2020 Calamos Service Award Recipient: Steve Pisanos
Born in Athens, Greece, in 1919, Spiros Nicholas “Steve” Pisanos, came to America in 1938, unable to speak English. In October 1941 he joined the British Royal Air Force in a squadron comprised of American volunteers flying Spitfires. In October of 1942, Pisanos was commissioned a lieutenant in the U.S. Army Air Forces and on May 3, 1943 was naturalized as an American citizen in London, England, becoming the first individual in American history to be naturalized outside the continental United States. In March of 1944, while returning from his 10th victory, Pisanos experienced engine failure in his P-S1B and crash-landed south of Le Havre, France. For six months he evaded the Germans and worked with the French Resistance and the American OSS sabotaging the German war machine in occupied France.
Pisanos served with Air Defense Command from 1959 to 1964, and then served at Headquarters U.S. Air Forces in Europe from 1964 to June 1967. In the Vietnam war, Pisanos was given command of the 457th Tactical Airlift Squadron and he served in this position until he returned to the United States in October 1968. Pisanos was awarded the Distinguished Flying Cross for his service in Vietnam.
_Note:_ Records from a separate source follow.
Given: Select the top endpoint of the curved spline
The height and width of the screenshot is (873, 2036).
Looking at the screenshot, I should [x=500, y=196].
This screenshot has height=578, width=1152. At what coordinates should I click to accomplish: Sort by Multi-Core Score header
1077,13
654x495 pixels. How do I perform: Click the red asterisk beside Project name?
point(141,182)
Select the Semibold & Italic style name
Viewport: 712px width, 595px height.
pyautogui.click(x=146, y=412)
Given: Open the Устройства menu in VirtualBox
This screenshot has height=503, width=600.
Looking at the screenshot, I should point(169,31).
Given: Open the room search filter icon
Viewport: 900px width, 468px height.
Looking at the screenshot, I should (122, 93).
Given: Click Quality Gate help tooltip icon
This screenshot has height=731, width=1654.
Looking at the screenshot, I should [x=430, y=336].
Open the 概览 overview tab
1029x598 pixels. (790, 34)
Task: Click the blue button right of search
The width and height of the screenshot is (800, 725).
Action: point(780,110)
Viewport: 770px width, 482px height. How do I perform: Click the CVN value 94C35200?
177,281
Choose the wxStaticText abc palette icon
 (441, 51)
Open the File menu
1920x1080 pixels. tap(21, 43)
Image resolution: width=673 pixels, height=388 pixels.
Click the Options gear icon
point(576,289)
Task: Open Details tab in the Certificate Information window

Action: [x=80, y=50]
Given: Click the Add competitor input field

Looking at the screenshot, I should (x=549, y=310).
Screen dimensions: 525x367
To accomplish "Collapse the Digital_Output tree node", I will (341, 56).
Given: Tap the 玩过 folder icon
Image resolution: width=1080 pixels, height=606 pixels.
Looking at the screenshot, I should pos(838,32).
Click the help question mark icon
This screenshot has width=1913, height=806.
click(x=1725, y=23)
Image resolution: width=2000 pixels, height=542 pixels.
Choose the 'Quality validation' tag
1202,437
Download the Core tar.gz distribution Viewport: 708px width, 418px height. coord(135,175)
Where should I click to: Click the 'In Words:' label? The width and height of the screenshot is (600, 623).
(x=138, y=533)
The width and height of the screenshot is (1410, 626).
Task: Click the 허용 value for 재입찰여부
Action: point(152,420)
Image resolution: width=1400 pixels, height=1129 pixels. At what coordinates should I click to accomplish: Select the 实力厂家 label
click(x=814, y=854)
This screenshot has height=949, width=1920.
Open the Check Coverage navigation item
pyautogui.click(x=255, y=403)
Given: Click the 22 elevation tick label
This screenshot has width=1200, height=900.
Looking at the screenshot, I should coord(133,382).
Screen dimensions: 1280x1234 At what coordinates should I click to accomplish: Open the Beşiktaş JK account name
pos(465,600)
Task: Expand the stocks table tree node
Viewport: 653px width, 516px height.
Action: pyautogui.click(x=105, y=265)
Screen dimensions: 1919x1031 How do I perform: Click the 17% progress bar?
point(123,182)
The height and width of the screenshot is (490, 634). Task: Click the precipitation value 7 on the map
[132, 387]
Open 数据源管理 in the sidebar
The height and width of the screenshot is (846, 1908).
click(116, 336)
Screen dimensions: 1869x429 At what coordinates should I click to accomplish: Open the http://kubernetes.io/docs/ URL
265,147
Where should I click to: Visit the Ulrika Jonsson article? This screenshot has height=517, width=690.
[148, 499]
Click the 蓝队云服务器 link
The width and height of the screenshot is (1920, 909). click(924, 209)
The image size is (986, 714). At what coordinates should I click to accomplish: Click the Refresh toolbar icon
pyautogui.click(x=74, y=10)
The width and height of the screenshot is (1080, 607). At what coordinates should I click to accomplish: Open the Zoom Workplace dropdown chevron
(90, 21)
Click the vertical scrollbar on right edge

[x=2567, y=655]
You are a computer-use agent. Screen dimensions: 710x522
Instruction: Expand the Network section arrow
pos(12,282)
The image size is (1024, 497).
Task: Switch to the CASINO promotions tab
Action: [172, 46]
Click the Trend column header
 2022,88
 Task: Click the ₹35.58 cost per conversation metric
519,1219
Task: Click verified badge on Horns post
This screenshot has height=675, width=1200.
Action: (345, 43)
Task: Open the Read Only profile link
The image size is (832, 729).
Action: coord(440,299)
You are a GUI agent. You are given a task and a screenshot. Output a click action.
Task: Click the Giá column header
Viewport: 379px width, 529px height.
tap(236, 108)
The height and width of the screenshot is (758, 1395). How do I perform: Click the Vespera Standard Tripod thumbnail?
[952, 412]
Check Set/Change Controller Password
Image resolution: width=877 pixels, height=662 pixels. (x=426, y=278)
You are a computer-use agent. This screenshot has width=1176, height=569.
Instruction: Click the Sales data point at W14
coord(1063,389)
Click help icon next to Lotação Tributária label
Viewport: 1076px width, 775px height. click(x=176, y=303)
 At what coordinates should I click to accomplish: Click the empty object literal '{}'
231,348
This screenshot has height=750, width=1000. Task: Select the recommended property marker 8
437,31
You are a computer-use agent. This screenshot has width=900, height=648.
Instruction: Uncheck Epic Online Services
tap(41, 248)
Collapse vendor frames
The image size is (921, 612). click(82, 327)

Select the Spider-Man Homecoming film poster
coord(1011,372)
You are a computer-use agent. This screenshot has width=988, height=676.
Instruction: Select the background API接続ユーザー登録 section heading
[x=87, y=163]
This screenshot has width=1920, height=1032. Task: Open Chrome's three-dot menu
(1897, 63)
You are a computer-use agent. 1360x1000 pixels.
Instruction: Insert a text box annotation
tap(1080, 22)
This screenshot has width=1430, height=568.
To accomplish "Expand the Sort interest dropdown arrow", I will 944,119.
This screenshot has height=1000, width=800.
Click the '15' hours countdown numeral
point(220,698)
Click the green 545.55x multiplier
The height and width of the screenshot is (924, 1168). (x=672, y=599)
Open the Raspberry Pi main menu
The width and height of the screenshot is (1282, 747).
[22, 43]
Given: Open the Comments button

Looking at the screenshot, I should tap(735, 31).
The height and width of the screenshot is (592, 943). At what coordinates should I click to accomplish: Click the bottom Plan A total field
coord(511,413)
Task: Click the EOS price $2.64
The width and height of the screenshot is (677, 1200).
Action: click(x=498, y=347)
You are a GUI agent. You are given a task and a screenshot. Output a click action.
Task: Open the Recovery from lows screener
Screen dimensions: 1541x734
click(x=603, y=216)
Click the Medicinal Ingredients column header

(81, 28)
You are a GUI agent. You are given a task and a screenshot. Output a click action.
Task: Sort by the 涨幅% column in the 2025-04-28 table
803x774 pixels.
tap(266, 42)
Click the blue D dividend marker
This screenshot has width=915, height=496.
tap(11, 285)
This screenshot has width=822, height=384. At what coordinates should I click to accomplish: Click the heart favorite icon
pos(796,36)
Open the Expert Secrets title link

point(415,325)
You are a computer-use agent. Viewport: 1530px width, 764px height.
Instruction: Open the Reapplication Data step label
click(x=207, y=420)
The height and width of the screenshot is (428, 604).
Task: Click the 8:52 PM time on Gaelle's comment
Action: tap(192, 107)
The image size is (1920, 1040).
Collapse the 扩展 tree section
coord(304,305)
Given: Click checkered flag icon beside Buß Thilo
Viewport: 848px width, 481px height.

As his citation read: “Lieutenant Colonel Steve N. Pisanos distinguished himself by heroism in connection with military operations against an opposing armed force near Cung Son, Republic of Vietnam, on 6 December 1967. On that date, Colonel Pisanos made a tactical emergency airdrop to a besieged patrol of special forces personnel in danger of being overrun by a superior hostile force. After overcoming extremely adverse weather conditions and mountainous terrain to locate the patrol, and overruling the patrol commander’s warning not to attempt the drop due to hostile activity, Colonel Pisanos, in complete disregard for his personal safety, airdropped the needed supplies to the patrol. His unusual skill and determination was directly responsible for the preservation of the special forces unit, which was subsequently rescued. The outstanding heroism and selfless devotion to duty displayed by Colonel Pisanos reflect great credit upon himself and the United States Air Force.”
In December 1973, after a distinguished thirty years of service in the United States Air Force, he retired with the rank of Colonel. Steve Pisanos died on June 6, 2016, and was buried at Miramar National Cemetery in San Diego, California.